WHAT IS REQUIRED. Go to the line below containing "Task: Click the funnel filter icon" and print exactly from there through the line containing "Given: Click the Four Seasons brand text", both included. Print nothing else.

---

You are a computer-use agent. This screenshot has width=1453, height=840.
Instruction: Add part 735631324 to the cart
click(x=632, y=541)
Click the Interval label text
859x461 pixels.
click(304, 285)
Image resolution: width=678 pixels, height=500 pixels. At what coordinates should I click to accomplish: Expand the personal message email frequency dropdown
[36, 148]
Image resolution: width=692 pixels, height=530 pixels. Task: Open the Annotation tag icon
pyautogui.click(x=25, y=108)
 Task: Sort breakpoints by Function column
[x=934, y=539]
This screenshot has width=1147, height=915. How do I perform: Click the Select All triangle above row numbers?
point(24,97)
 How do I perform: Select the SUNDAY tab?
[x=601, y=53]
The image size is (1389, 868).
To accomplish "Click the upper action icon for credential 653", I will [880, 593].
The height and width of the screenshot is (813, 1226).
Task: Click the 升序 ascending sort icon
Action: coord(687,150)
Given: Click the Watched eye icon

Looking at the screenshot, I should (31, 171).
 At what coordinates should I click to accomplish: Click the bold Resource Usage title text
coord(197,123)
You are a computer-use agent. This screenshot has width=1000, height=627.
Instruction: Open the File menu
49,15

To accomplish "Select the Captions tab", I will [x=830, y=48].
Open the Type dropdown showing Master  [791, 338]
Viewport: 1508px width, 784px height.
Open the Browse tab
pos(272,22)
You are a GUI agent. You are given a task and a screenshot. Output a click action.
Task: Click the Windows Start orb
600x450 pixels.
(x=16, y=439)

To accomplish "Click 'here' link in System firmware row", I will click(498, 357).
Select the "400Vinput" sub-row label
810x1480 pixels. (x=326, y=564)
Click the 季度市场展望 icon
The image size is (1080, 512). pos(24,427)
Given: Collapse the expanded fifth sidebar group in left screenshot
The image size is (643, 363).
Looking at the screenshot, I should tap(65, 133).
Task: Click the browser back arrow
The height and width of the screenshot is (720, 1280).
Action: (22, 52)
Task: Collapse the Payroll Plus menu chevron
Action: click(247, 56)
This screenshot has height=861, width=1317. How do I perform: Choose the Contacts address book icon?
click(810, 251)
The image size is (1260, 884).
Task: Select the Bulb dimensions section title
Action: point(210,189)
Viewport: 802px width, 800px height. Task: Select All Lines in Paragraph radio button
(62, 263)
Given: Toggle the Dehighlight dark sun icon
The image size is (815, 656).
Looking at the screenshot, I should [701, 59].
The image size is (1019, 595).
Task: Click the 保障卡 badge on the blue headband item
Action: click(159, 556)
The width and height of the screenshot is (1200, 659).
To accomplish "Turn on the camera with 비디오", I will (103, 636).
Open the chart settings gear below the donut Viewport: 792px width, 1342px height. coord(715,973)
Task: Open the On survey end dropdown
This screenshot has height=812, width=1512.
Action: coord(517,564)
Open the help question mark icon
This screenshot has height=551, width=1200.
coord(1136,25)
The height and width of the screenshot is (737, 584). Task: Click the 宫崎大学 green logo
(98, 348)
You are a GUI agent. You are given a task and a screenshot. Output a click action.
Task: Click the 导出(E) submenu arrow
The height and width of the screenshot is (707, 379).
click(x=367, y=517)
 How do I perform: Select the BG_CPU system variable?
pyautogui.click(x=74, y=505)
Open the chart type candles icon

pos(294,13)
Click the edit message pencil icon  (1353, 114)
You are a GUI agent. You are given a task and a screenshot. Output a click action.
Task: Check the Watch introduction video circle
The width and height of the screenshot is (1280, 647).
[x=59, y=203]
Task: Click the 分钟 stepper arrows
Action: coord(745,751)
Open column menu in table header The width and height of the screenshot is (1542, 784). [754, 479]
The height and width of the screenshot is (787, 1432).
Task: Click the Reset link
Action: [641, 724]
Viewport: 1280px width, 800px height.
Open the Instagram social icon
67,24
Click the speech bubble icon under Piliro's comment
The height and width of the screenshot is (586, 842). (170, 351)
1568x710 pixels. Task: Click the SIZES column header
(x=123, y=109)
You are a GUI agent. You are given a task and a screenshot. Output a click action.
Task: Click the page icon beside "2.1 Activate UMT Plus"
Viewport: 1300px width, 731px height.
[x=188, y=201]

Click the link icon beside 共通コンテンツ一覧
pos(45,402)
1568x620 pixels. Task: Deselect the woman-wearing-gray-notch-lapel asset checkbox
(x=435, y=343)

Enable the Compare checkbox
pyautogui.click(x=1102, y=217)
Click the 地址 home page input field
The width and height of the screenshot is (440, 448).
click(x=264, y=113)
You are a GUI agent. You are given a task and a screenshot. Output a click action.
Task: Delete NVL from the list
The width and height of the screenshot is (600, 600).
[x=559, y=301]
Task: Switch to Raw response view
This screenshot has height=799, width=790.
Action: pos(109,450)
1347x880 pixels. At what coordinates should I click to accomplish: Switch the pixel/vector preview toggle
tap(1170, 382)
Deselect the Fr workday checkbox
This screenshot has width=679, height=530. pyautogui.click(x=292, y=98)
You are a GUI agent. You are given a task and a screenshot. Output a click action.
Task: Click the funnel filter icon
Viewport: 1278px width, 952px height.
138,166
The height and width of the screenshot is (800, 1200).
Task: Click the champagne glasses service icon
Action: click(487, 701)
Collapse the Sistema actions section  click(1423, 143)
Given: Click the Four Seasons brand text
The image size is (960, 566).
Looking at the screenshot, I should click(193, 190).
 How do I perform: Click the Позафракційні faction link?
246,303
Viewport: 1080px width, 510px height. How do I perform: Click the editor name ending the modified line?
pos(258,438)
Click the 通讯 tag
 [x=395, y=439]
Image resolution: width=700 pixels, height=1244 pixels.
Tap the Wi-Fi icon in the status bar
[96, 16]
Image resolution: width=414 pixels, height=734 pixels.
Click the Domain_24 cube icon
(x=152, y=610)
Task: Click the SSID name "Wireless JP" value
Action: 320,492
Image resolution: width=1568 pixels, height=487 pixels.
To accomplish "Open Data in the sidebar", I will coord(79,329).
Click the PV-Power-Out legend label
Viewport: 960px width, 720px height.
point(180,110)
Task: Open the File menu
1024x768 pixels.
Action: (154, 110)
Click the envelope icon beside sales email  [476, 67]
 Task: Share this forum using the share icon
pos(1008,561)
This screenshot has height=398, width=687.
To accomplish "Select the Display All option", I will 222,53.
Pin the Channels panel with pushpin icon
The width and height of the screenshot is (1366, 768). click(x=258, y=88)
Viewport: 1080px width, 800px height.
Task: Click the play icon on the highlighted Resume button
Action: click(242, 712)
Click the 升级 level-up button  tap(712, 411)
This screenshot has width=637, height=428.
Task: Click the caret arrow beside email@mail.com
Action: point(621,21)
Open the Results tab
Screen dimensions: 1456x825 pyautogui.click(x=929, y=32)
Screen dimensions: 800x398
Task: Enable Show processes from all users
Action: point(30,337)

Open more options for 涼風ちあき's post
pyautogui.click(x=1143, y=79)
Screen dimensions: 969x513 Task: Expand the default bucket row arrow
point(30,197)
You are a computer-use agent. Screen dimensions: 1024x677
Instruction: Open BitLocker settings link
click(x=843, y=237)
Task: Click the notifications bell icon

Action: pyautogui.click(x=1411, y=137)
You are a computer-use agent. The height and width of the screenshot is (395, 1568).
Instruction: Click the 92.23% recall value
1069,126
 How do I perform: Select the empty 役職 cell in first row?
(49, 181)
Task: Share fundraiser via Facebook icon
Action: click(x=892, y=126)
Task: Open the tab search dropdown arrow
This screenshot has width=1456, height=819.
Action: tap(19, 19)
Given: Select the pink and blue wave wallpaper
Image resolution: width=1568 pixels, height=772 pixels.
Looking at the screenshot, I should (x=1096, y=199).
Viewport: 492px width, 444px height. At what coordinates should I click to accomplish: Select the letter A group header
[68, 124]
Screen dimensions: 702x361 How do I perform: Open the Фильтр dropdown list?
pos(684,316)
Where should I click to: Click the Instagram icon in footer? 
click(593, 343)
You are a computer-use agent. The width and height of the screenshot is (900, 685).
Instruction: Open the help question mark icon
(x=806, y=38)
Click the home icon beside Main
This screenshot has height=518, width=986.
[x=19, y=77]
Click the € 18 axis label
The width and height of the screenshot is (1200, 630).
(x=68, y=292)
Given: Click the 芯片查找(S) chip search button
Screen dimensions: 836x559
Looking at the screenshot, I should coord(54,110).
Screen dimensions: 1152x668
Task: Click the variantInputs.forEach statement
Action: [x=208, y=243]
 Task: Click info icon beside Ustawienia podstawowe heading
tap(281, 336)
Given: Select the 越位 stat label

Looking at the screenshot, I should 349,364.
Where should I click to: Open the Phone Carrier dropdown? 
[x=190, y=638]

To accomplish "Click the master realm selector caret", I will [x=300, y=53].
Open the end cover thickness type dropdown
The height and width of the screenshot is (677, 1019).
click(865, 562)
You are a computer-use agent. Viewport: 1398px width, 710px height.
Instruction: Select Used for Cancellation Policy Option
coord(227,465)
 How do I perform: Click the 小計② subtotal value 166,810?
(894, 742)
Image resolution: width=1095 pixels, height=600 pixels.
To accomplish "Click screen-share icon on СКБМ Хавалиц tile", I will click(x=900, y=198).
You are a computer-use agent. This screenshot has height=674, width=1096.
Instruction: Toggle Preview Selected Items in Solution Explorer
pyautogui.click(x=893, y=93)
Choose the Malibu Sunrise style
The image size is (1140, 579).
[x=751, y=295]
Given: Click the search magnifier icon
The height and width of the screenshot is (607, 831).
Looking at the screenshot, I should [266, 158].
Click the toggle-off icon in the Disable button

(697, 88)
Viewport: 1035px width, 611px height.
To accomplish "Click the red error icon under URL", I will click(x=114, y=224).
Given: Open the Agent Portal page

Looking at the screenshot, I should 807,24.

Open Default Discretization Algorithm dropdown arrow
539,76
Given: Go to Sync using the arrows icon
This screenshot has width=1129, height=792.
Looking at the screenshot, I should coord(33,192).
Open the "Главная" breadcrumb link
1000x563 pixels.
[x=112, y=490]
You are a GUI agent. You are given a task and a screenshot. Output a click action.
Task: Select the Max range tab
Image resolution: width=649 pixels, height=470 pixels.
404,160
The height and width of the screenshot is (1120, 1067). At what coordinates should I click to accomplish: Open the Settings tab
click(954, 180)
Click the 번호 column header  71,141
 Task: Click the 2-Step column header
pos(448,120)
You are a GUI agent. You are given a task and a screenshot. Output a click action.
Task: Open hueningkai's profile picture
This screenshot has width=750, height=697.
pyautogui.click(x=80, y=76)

---

EXPECTED OUTPUT.
Task: Click the funnel filter icon
Viewport: 1278px width, 952px height.
138,166
The height and width of the screenshot is (800, 1200).
Task: Click the champagne glasses service icon
Action: click(487, 701)
Collapse the Sistema actions section  click(1423, 143)
Given: Click the Four Seasons brand text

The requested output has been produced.